### Data entries
--------------------------------

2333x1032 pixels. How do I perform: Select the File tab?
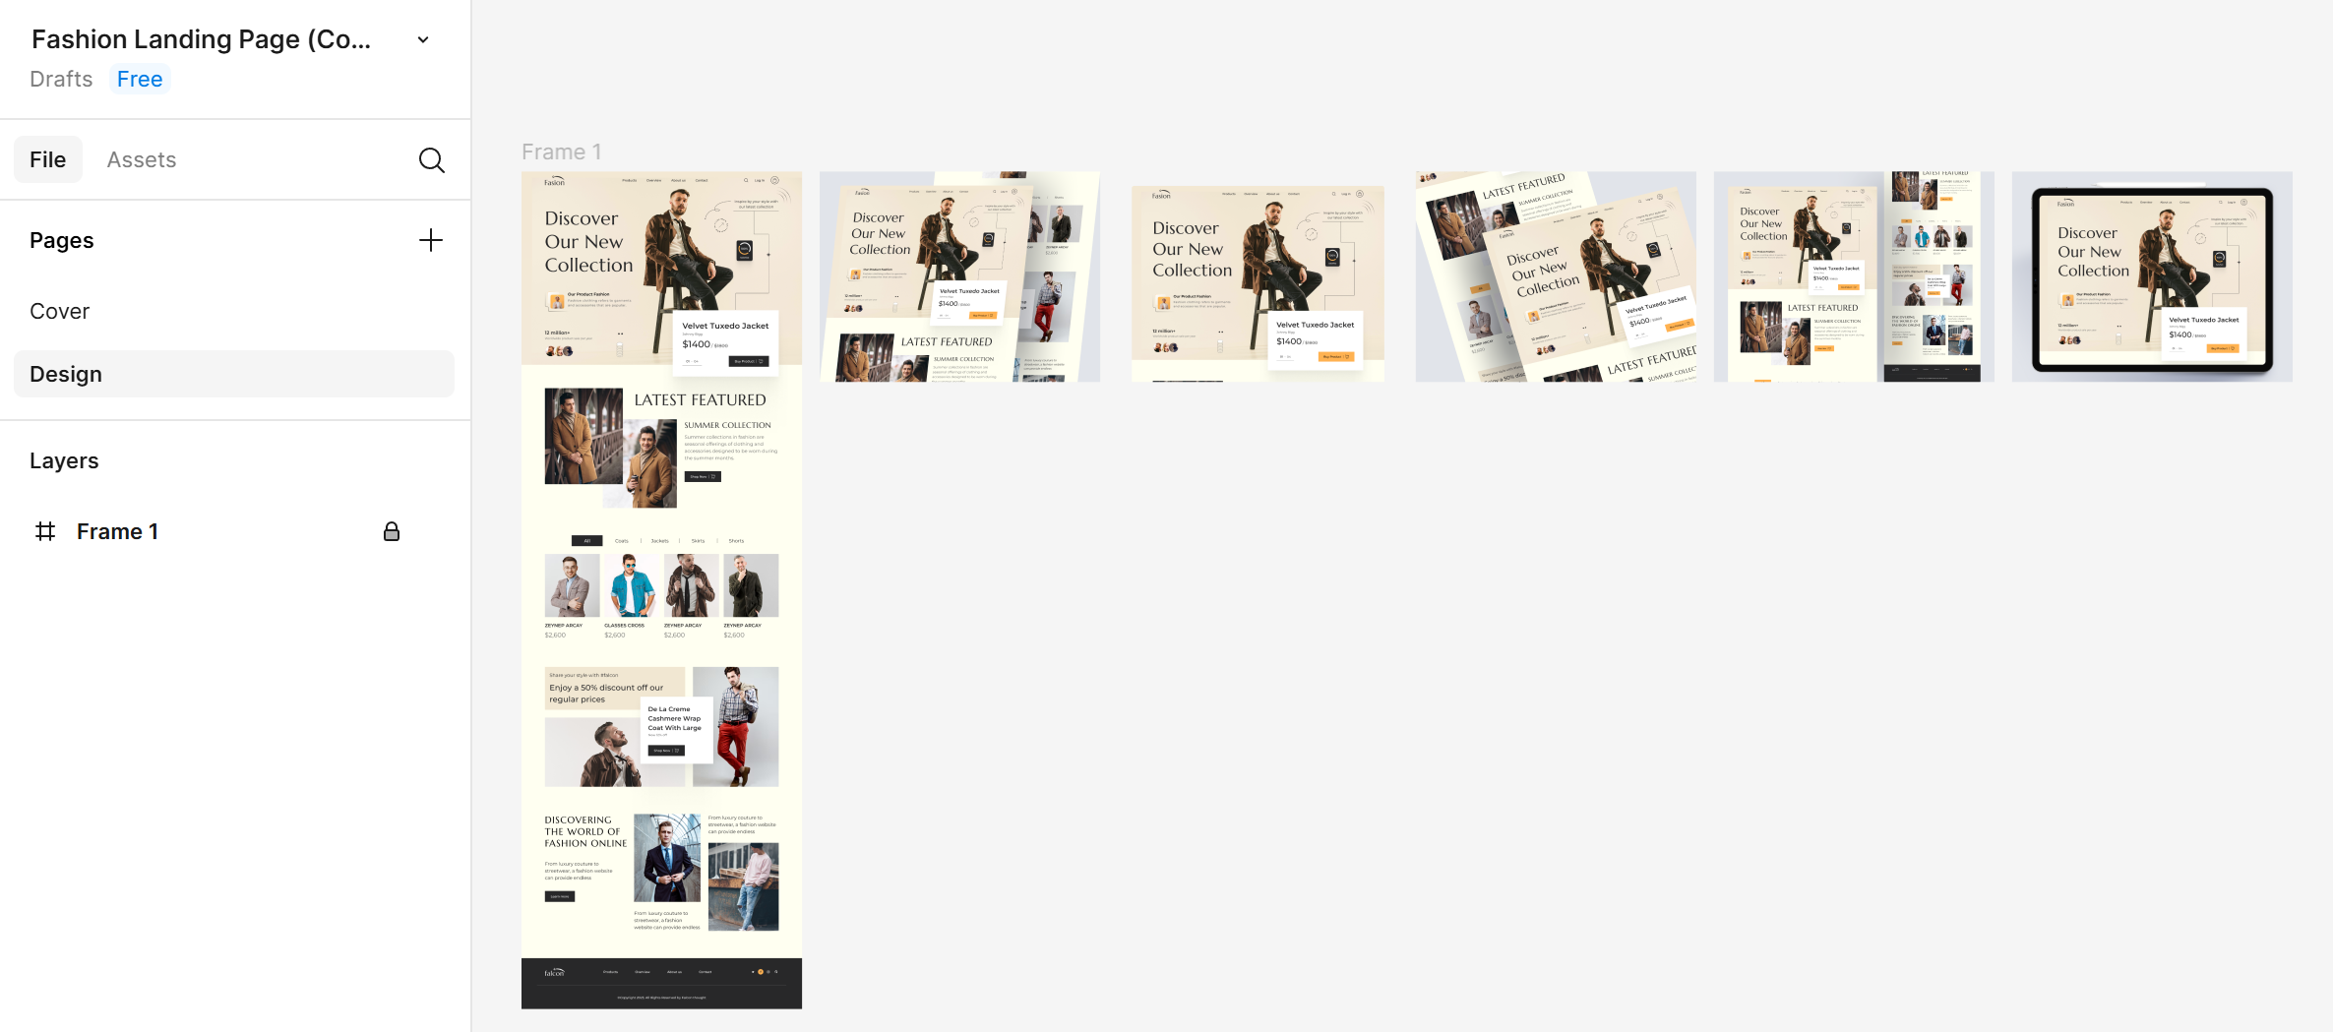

--------------------------------

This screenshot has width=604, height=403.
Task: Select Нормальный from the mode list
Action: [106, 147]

--------------------------------

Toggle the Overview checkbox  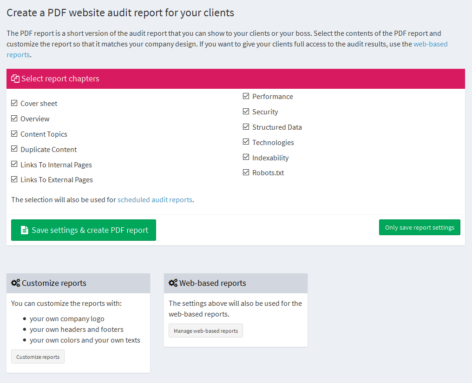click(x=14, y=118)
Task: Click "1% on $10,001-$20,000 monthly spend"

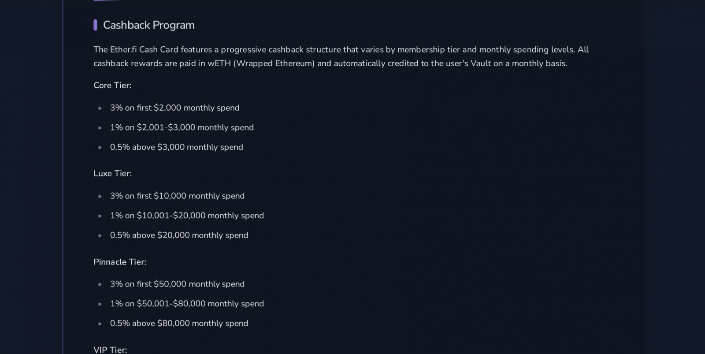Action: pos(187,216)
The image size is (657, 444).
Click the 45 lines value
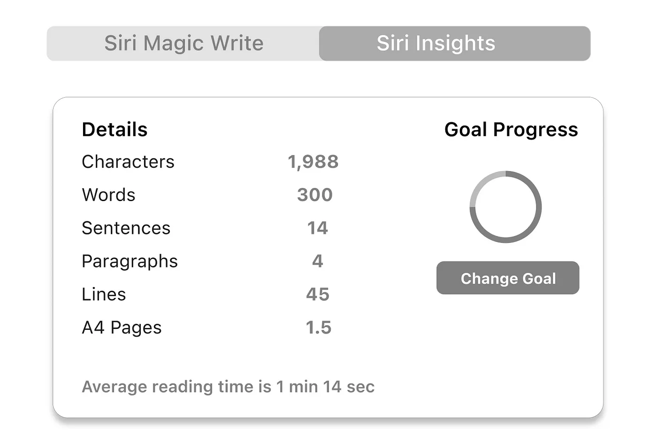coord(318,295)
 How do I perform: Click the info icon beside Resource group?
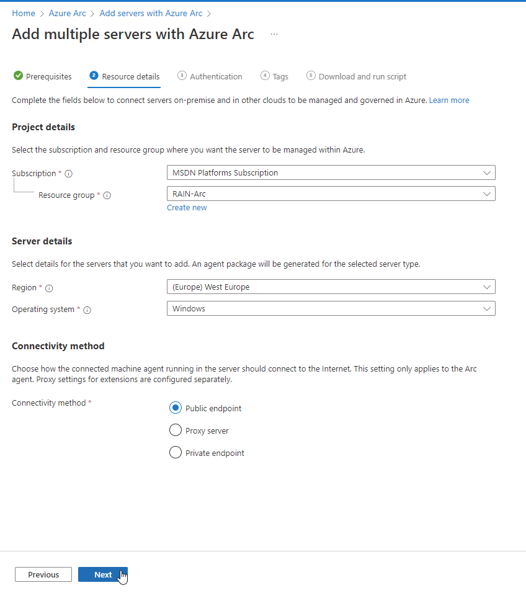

--------------------------------

### Problem statement
Convert the stretch of records from the line that contains "on $10,001-$20,000 monthly" through the line that contains "How do I perform: Click" into a JSON list of strings, one string per line, omitting blank lines and the pictures.

### Solution to this problem
[
  "Task: Click \"1% on $10,001-$20,000 monthly spend\"",
  "Action: pos(187,216)",
  "The image size is (657, 444).",
  "Click the 45 lines value",
  "coord(318,295)",
  " How do I perform: Click the info icon beside Resource group?"
]